Measuring Catheter Orientation in MRI

 

Lipid-rich coronary lesions have a high risk of rupture. Early detection and quantification of these using interventional coronary catheterization for high-risk patients is necessary to increase the chances of successful treatment and prevention.

During the catheterization process, catheters are inserted with measurement equipment at their tips. These scan their immediate surroundings and indicate levels of limpidity and calcium enrichment.

Top Spin Medical developed a unique catheter with MRI-like capabilities, which has undergone installation and clinical testing at hospitals. With insertion of this catheter, pulses returning from surrounding tissues to the tip of the catheter allow measurements of tissue parameters such as its lipid layer or calcium composition and alert the physician to the placement of lesions.  The exact position of the lesion has to be pinpointed for the accuracy of the interventional procedure and to decrease the risk upon operating. Hence the need for measurement of catheter orientation.

The problem is that the orientation of the catheter’s tip is unknown throughout insertion. Thus the exact location cannot be accurately given. To view the catheter along its insertion and positioning, physicians use local x-ray imaging. In these images the outer envelope of the tip is clearly visible. However, x-ray images are two-dimensional, and so when the catheter tip is oriented perpendicular to the plane of the image, physicians cannot tell whether it points inward or outwards.

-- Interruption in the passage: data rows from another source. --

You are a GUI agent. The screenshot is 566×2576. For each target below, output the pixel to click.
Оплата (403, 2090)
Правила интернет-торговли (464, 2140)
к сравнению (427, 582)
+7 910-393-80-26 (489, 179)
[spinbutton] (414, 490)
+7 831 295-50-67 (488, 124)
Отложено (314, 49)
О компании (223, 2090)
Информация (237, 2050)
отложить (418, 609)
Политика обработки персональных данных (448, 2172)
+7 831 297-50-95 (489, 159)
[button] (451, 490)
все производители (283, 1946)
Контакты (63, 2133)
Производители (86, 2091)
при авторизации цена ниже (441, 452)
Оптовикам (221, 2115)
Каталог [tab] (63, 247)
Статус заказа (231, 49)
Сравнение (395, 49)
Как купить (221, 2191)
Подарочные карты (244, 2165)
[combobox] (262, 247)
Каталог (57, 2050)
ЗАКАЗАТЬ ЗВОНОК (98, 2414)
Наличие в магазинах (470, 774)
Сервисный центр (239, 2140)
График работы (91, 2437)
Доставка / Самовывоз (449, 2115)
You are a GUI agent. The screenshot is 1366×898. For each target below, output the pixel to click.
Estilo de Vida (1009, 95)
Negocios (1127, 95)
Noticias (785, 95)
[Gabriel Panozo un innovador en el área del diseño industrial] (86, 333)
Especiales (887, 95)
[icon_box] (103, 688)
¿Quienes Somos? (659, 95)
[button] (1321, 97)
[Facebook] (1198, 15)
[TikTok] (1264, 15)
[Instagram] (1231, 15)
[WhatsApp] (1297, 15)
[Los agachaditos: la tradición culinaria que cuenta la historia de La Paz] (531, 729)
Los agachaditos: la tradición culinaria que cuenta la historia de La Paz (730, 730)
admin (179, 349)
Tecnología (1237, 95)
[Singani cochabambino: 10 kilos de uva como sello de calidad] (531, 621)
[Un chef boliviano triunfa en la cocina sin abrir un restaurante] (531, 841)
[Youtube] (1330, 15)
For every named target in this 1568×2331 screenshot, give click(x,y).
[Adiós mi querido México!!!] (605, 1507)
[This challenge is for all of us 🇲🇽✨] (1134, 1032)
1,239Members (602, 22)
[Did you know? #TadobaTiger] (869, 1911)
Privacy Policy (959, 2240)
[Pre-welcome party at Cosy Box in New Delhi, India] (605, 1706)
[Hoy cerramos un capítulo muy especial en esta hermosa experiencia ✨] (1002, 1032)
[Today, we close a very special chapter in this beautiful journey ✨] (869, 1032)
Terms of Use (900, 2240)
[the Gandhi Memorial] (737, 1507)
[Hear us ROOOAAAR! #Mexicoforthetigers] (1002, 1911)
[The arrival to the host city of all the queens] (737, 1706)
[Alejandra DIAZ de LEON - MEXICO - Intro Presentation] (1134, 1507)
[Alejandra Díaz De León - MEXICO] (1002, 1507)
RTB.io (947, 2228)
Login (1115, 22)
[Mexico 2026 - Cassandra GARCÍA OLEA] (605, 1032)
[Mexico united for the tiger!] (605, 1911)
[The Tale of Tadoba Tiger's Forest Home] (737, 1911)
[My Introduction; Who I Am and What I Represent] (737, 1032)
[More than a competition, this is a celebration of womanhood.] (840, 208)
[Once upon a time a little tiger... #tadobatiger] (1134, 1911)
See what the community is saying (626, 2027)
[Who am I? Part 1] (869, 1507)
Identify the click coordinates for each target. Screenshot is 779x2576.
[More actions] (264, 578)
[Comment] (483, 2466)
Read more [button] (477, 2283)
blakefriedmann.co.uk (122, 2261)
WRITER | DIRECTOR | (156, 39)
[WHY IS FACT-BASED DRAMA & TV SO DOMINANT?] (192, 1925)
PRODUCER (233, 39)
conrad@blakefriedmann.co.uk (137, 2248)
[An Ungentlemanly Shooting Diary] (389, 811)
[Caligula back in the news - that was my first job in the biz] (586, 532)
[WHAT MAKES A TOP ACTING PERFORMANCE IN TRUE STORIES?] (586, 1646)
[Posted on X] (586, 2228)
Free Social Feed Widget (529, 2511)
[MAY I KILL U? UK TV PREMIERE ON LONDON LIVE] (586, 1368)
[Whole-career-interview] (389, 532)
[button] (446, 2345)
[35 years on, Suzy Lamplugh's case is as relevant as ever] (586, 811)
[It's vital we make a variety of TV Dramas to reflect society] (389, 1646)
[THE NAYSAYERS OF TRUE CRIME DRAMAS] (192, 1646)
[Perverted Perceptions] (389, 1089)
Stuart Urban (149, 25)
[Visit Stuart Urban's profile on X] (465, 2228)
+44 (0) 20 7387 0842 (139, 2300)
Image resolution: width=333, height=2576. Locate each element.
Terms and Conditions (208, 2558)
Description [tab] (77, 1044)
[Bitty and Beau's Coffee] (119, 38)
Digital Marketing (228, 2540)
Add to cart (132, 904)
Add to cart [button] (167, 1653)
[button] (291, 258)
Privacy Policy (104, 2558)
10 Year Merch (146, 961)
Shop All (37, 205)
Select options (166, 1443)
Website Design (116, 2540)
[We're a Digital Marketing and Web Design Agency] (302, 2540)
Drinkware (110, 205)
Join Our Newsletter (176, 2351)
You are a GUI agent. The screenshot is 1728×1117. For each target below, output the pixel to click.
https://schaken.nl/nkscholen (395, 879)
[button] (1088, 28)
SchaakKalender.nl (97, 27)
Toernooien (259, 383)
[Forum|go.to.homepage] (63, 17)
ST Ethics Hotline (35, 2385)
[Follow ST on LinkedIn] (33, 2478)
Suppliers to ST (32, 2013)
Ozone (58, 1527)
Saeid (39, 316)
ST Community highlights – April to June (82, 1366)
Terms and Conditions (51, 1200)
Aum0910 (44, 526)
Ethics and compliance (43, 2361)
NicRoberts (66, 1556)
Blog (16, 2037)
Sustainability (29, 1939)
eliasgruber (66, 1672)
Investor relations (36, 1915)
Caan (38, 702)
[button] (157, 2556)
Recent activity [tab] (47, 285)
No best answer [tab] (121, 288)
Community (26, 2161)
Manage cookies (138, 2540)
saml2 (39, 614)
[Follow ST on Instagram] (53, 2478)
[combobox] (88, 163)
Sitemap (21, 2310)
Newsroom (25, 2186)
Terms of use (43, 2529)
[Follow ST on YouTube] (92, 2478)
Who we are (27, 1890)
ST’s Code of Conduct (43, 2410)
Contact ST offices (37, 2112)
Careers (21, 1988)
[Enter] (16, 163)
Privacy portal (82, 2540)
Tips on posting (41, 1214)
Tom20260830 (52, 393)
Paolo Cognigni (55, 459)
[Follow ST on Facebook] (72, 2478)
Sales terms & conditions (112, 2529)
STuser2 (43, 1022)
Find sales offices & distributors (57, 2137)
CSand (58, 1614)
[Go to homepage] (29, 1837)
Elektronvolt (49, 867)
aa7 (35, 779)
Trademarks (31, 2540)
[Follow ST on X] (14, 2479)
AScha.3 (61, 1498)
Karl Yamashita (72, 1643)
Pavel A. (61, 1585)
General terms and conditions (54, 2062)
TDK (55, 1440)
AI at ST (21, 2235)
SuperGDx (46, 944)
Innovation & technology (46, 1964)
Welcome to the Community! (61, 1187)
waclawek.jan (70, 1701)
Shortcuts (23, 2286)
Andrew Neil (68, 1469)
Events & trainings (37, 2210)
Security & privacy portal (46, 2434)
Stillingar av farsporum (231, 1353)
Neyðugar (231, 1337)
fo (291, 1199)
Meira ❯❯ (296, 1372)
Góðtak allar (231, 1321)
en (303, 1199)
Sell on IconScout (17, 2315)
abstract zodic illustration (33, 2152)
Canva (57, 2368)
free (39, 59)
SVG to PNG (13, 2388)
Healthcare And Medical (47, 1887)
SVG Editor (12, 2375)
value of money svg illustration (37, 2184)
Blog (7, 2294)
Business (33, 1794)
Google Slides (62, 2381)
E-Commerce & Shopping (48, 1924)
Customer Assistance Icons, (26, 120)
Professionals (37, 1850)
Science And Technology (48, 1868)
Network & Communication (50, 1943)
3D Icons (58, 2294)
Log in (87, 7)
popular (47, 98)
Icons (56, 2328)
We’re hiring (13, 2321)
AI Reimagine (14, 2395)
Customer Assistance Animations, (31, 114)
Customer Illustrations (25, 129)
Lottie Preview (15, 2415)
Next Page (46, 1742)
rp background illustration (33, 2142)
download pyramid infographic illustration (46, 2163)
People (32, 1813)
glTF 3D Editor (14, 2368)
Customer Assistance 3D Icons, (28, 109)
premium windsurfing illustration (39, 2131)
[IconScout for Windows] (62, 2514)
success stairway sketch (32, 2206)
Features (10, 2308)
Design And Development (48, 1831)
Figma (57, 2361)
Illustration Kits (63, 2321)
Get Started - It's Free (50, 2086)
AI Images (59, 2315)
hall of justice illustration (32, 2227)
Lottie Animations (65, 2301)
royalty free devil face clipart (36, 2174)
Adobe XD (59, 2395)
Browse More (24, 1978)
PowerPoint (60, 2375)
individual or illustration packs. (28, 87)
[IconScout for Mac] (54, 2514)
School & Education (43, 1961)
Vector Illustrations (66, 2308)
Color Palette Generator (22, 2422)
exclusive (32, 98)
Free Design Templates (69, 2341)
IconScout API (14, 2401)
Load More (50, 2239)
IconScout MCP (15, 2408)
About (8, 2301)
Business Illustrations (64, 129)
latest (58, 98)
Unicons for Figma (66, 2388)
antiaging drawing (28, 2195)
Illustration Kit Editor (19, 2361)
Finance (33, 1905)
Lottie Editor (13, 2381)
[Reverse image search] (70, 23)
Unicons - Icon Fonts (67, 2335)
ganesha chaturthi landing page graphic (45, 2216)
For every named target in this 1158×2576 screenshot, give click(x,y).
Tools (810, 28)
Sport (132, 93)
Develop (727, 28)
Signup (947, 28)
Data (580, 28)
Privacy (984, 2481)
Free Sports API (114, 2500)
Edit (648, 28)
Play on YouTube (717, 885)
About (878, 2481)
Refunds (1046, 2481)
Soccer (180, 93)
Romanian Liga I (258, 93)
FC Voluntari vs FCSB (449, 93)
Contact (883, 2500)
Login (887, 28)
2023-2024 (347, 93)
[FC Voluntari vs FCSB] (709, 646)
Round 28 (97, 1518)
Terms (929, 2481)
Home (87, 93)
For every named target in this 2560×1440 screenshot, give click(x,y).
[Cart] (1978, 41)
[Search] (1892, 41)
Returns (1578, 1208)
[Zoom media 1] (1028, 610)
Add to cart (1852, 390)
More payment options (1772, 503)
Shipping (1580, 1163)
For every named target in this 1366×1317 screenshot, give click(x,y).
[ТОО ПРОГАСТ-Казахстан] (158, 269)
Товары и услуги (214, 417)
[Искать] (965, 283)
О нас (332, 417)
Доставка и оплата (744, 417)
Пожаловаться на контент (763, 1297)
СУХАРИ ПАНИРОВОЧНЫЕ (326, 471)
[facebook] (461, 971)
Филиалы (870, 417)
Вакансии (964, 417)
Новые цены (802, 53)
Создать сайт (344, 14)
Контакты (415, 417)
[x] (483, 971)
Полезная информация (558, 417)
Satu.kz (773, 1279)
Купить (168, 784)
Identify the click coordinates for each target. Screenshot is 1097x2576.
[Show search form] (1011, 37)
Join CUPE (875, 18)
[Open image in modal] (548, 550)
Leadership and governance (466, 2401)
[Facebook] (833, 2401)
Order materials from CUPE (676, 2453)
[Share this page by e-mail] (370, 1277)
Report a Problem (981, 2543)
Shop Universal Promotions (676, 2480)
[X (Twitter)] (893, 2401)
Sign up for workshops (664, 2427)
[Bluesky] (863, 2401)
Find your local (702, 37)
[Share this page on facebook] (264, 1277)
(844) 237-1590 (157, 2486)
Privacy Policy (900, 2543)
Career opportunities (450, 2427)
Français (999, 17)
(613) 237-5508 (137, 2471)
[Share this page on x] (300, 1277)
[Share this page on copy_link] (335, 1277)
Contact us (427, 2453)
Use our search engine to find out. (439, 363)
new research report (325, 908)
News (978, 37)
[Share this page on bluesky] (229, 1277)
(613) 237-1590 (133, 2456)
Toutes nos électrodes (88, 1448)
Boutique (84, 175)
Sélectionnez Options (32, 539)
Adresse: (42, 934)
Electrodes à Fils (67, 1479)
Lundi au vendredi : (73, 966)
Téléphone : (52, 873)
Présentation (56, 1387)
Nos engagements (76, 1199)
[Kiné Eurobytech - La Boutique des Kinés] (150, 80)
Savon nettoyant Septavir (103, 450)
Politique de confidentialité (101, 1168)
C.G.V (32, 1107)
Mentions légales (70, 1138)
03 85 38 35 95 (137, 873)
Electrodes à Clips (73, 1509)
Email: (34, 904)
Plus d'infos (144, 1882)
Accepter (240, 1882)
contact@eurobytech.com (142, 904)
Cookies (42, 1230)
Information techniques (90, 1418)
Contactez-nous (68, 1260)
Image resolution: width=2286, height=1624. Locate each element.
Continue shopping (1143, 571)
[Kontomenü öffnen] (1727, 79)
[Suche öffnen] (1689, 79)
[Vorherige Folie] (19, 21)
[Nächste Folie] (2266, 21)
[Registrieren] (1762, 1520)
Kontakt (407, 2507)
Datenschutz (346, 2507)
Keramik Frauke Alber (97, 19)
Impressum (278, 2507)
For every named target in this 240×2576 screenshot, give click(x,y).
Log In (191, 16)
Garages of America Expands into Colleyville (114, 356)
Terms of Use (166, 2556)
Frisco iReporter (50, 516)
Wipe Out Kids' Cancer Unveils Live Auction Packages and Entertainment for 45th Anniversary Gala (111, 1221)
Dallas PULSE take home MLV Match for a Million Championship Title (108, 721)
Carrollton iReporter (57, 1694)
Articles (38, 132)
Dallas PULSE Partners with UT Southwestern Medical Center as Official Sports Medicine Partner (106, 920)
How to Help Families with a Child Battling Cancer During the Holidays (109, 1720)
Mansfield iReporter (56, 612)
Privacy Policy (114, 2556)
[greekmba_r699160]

By employing advanced algorithmic methods, RSIP Vision has constructed a method to ascertain the catheter’s tip orientation from x-ray images – catheter orientation measurement. Single x-ray images obtained during catheter insertion provide the input to our algorithms. During the first stage, the catheter tip is segmented in the images. The tip’s opacity in the image is then used to tell its orientation. Using our algorithms, both orientation information can be used by the physician during catheterization, and more accurate positions of lipid lesions can be given at the examination site of the catheter.